Convergentielijnen veroorzaken onverwachte opstijging en koersverandering
Ballonnen zijn niet bestuurbaar in de klassieke zin; zij drijven mee met de wind. Door te variëren in hoogte kunnen piloten gebruikmaken van verschillende windrichtingen en -snelheden.

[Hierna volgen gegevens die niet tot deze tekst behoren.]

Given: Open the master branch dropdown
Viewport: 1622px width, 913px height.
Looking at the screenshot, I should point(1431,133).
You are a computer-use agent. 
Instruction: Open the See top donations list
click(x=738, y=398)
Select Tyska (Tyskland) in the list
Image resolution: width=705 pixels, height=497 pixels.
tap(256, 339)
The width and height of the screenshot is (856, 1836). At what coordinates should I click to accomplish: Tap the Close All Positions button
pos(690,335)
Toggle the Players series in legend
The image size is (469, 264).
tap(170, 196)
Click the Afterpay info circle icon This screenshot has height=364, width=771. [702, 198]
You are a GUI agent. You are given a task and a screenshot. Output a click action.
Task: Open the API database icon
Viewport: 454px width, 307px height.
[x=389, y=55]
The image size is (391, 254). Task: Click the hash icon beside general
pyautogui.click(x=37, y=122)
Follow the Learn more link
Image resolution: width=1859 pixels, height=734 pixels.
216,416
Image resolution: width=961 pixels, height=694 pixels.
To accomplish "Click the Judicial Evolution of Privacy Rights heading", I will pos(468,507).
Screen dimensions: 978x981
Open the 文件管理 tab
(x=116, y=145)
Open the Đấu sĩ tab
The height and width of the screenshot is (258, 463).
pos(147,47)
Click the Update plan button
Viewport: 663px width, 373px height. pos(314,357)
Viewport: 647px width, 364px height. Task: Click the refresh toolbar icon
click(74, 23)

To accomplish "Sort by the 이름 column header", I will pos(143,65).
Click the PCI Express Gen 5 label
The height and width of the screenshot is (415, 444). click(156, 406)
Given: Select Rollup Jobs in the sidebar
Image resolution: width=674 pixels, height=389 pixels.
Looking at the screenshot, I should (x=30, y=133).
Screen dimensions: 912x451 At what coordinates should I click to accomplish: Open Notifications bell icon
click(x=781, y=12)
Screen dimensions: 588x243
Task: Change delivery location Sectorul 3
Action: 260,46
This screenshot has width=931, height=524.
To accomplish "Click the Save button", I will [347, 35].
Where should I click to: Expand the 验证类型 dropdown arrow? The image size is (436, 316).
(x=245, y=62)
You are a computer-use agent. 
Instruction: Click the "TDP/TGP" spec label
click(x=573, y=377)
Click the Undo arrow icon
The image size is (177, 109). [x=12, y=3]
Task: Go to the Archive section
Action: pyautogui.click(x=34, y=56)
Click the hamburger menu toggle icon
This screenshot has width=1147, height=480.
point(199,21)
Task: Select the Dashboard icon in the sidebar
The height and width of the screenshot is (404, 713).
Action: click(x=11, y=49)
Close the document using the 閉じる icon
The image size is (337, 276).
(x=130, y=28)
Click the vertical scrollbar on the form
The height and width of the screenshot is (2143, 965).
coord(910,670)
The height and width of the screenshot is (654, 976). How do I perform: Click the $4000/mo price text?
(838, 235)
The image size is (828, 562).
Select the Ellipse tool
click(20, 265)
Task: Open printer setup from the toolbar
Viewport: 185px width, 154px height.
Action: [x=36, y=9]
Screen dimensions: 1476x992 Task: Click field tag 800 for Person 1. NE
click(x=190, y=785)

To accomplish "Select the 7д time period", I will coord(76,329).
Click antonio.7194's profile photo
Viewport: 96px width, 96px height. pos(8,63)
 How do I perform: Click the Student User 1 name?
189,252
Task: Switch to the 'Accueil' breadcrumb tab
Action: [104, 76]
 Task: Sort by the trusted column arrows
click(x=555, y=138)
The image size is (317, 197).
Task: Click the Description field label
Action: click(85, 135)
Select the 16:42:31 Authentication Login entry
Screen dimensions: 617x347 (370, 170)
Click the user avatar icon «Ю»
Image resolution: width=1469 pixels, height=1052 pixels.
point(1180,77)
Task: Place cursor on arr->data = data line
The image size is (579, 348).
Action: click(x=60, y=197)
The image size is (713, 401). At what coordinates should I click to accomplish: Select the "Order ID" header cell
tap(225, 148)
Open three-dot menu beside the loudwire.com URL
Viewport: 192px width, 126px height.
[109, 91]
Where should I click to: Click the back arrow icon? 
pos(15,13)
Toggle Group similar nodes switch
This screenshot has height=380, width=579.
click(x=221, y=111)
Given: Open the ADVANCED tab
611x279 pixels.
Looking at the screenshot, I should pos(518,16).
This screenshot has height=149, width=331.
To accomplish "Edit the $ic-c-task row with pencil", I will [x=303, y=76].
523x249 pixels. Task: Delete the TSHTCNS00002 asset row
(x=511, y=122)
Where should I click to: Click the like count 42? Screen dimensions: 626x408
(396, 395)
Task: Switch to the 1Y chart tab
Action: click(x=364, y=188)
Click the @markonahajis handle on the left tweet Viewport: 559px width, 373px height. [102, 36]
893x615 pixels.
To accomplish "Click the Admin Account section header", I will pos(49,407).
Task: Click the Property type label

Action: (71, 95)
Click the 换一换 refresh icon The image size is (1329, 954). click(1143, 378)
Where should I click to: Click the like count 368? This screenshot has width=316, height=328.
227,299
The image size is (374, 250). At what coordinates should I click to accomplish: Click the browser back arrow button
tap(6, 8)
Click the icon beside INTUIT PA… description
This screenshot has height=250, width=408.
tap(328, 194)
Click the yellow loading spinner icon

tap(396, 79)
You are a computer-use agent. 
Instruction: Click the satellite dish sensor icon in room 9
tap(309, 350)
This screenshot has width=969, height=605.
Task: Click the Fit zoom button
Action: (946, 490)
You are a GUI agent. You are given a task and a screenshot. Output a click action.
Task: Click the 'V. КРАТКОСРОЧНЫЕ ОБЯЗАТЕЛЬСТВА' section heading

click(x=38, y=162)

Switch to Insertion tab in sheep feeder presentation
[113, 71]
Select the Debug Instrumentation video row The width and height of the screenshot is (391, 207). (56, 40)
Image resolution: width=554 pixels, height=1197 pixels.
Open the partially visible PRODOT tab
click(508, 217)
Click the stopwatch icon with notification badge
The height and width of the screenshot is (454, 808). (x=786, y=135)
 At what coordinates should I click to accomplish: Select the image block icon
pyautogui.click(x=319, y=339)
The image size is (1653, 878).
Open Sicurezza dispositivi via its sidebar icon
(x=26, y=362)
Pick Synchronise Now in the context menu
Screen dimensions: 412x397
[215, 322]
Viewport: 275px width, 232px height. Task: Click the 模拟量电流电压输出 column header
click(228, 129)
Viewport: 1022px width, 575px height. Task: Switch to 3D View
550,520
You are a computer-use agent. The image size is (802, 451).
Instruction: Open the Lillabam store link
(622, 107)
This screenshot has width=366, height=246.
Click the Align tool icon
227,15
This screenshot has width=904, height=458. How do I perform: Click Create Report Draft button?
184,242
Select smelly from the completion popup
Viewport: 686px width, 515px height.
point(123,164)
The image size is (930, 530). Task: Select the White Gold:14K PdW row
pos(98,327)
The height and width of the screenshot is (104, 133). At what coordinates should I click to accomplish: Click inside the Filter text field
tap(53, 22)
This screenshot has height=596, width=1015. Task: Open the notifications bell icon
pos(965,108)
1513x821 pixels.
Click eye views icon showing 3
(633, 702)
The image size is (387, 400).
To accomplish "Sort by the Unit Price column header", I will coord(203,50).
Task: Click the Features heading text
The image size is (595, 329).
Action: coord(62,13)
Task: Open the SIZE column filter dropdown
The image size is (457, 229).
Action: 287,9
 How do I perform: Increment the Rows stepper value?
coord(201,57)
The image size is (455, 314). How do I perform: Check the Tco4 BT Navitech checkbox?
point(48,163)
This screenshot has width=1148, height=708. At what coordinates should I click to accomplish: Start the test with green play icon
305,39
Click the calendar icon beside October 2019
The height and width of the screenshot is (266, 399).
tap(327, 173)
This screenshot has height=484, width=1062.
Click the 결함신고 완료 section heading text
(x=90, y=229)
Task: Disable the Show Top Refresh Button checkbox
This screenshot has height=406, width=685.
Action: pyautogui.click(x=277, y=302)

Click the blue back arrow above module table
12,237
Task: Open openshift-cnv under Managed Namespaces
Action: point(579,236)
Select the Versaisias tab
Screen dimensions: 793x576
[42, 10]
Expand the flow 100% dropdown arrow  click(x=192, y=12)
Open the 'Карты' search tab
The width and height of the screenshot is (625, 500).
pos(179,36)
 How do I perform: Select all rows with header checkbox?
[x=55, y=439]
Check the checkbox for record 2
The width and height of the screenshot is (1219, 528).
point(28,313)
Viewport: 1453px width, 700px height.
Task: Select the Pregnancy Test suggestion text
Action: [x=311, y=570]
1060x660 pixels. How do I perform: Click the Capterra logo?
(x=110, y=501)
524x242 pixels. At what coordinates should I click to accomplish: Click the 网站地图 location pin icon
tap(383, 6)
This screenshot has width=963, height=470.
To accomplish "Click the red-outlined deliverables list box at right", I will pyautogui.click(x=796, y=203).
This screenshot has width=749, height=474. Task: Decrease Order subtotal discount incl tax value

Een onzichtbaar gevaar in de onderste regionen van de atmosfeer zijn convergentielijnen. Convergentielijnen ontstaan wanneer lucht uit verschillende richtingen naar elkaar toe stroomt. Vaak gaat het om een zeewindfront wat het land op beweegt, soms tot wel 100 kilometer landinwaarts. Dit veroorzaakt stijgende lucht en kan leiden tot lokale buien, winddraaiingen en turbulentie. Maar heel vaak ontstaat er enkel bewolking op de convergentielijn en geen buien, zoals bijvoorbeeld voor de situatie in afbeelding 1. En soms ontstaat er zelfs geen bewolking (extra gevaarlijk, want onzichtbaar voor de ballonvaarder). Door de hogere temperaturen in Nederland ontstaan deze lijnen vaker en actiever. Voor ballonvaarders betekent dit risico op koerswijzigingen, moeilijk dalen of landen.